=== WHAT TO WORK ON ===
Continue the forum thread below about a small glue-spreading tool with rubber nubs, picking up right after its last line.

=== TEXT BLOCK ===
....
# Big results from small purchase



## AaronK (Nov 30, 2008)

cool! i saw this in their last mailing and thought it looked pretty great.


----------



## felkadelic (Jun 12, 2011)

Good to know it's working out well for you. I bought one yesterday (had to add something to my purchase to be able to use a $10 off $50 coupon) and am looking forward to using it!

How did you clean it? Wait until the glue dries and just flake it off?


----------



## redryder (Nov 28, 2009)

I've had one for about two weeks. I'm not sure I agree with the "easy to clean" part but it is a cool tool and better than foam sticks, fingers etc. The glue stays wet between the rubber nubs and does not dry as fast as on a paint brush so you do have more time to not worry about clean up…...................


----------



## wee3 (Mar 6, 2012)

Good to know,thanks for the tip.


----------



## longgone (May 5, 2009)

I have something similar to this..a bit larger however…that is used for spreading barbecue sauce. Works great and I never thought of a smaller one for applying glue. I need to order one. I have been using the 1/2' little brushes with the metal handle from harbor Freight for several years. I bought a pack with about 40 brushes on sale for $1.99 and I clean them in water after each glueup.


----------



## map (Oct 12, 2008)

I just ran it under the water tap and flicked the rubber nubs to get the glue out. Right after using or after ~1/2 hour didn't seem to make much difference.


----------



## dhazelton (Feb 11, 2012)
....
=== DATA PROVIDED ===
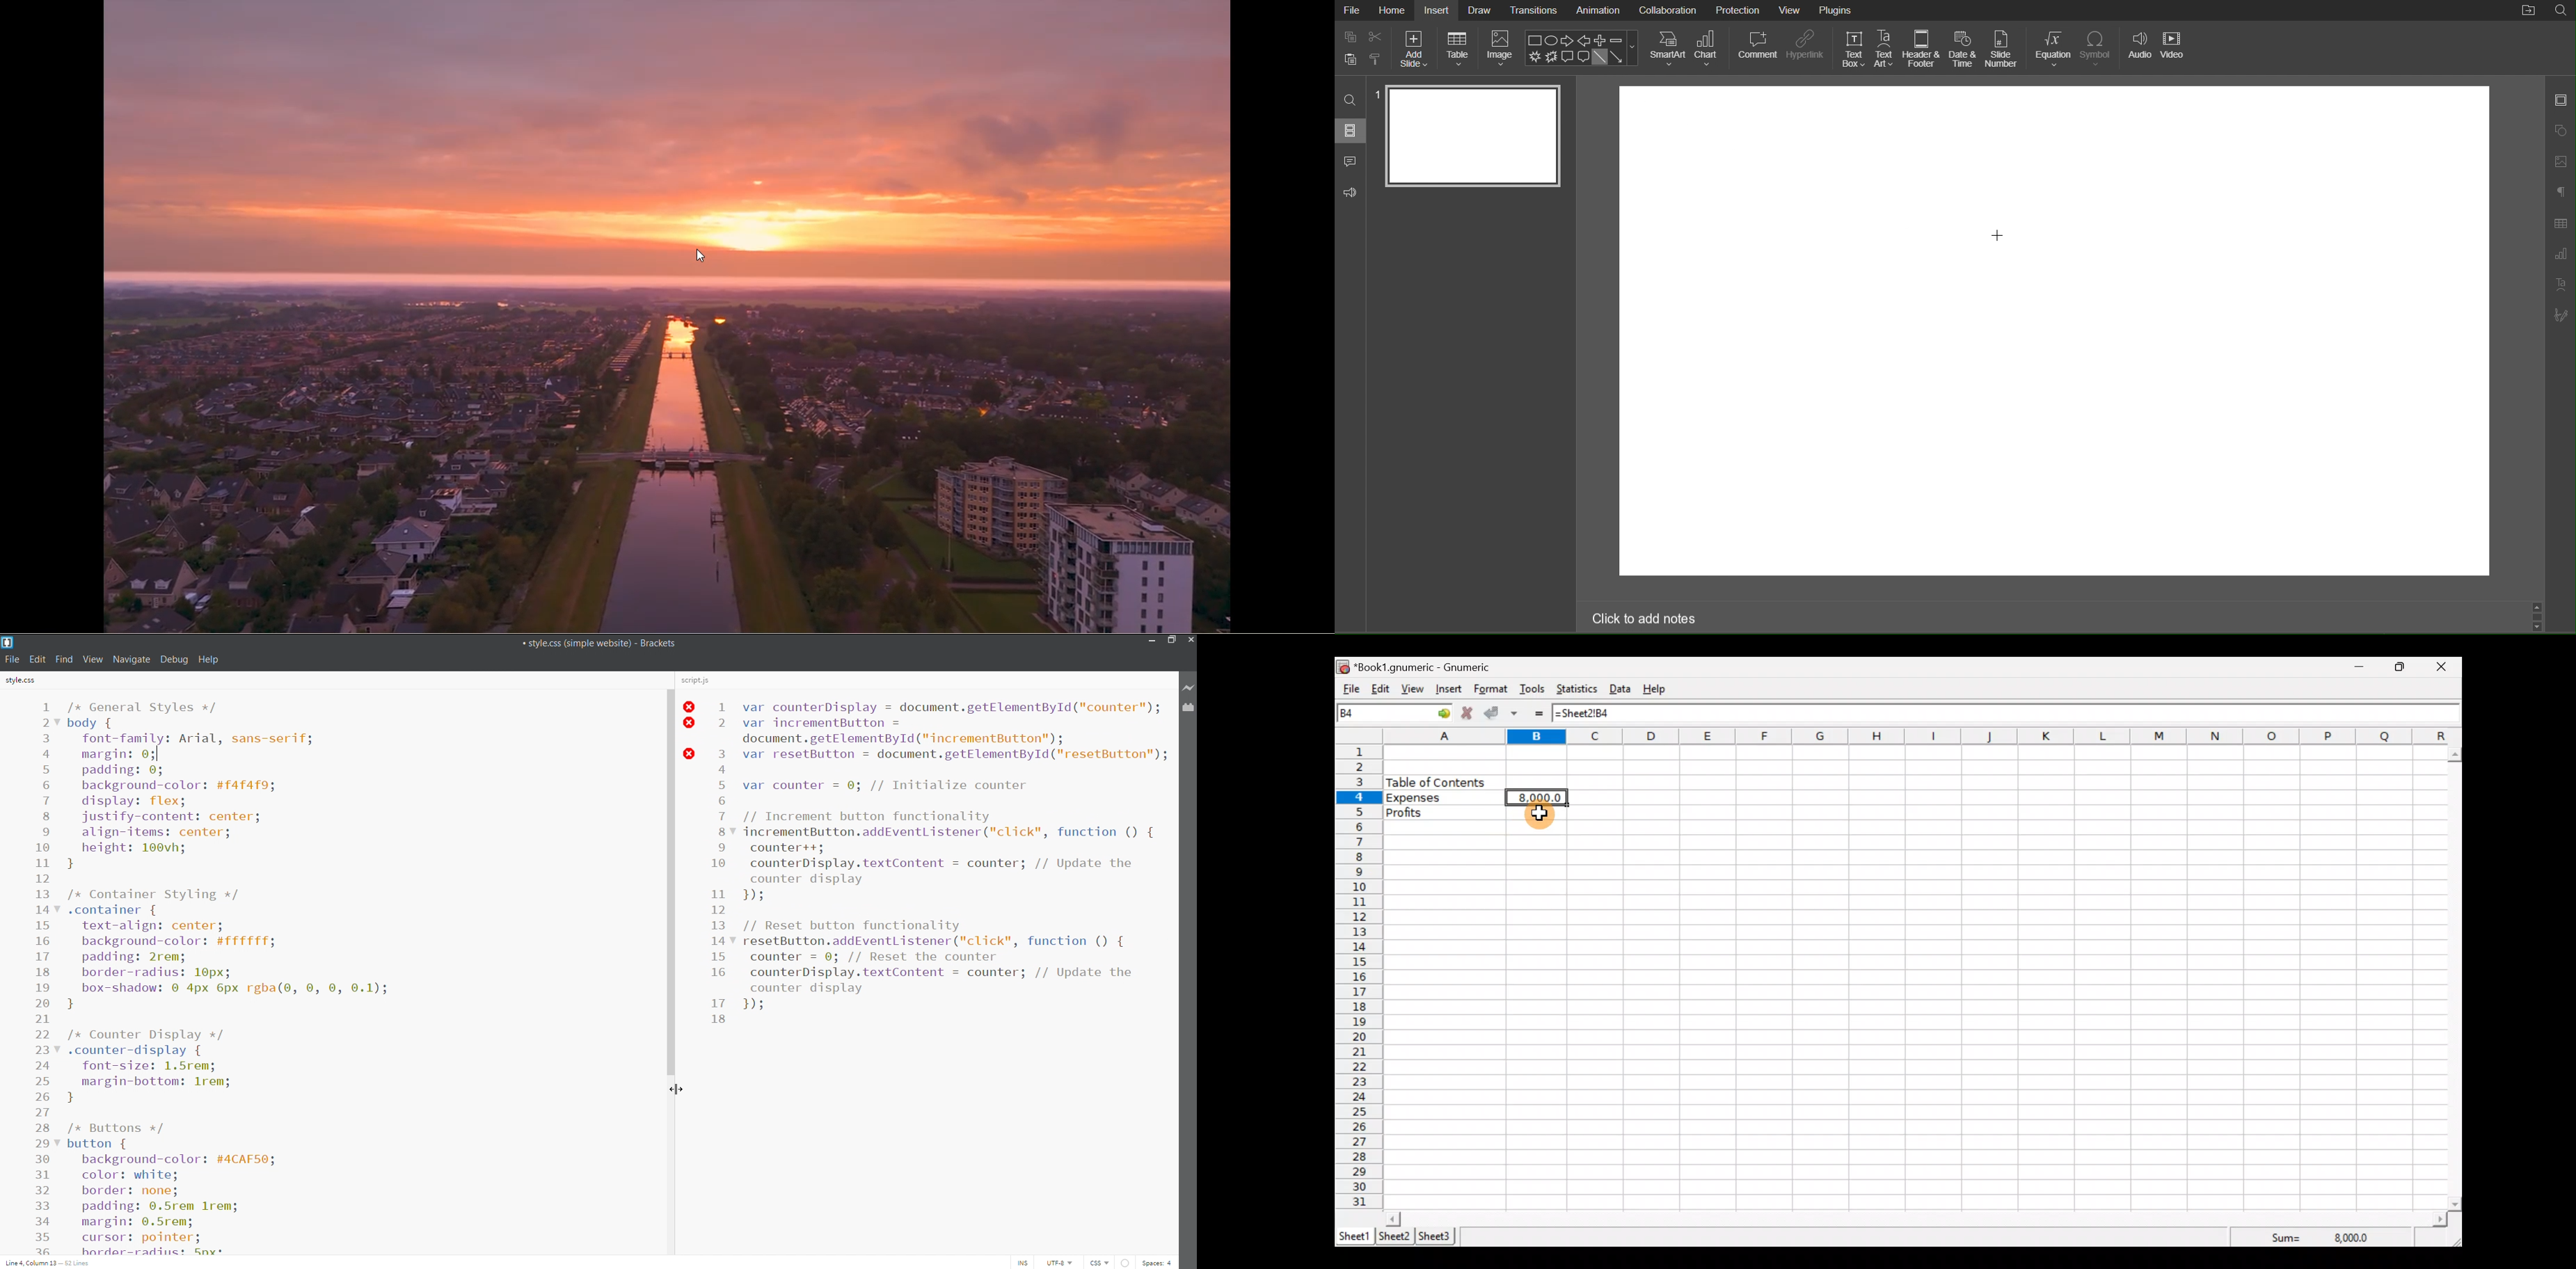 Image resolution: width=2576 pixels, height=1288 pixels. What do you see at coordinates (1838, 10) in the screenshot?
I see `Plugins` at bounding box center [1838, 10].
....
=== WRITTEN REPLY ===
I was going to say to look in a Bed Bath and Beyond or the supermarket for these. They are silicone basting brushes - someone got smart and saw a second use.


----------



## KenFitz (May 21, 2007)

Bought 4 in my last order to Rockler. Probably bought 3 to many. Tried one out and was amazed how well it works. As map says, run it under the water and it cleans well. I let it dry for an hour and gave it a squeeze and the dried glue flecked off almost in one piece. The inventor has a gold mine.


----------



## NiteWalker (May 7, 2011)

Thanks for the review. I might grab one of these on my next rockler order.


----------



## dustyal (Nov 19, 2008)

I see similar tool in store kitchenware departments as coking oil spreaders/basters, etc… I wonder if they would work as well?


----------



## NiteWalker (May 7, 2011)

Steve (from MereMortals) mentioned on one of his videos that the same thing is sold at his local dollar store as the cooking utensil you mentioned.


----------



## mrpedaling (Jun 14, 2011)

Also grabed one. Works well. Been (ab)using it last couple weeks. To be devil's advocate, the list of minor things:

-the brush is a little large for smaller operations.
-When all the glue dries you flick out the chunks. Most of them. Some are more stubborn, and since the glue wicks up into the brush. The come out. I could put it under water or something I guess  So far I haven't after 3 glue sessions, and no surprise chunks have popped out at the wrong time.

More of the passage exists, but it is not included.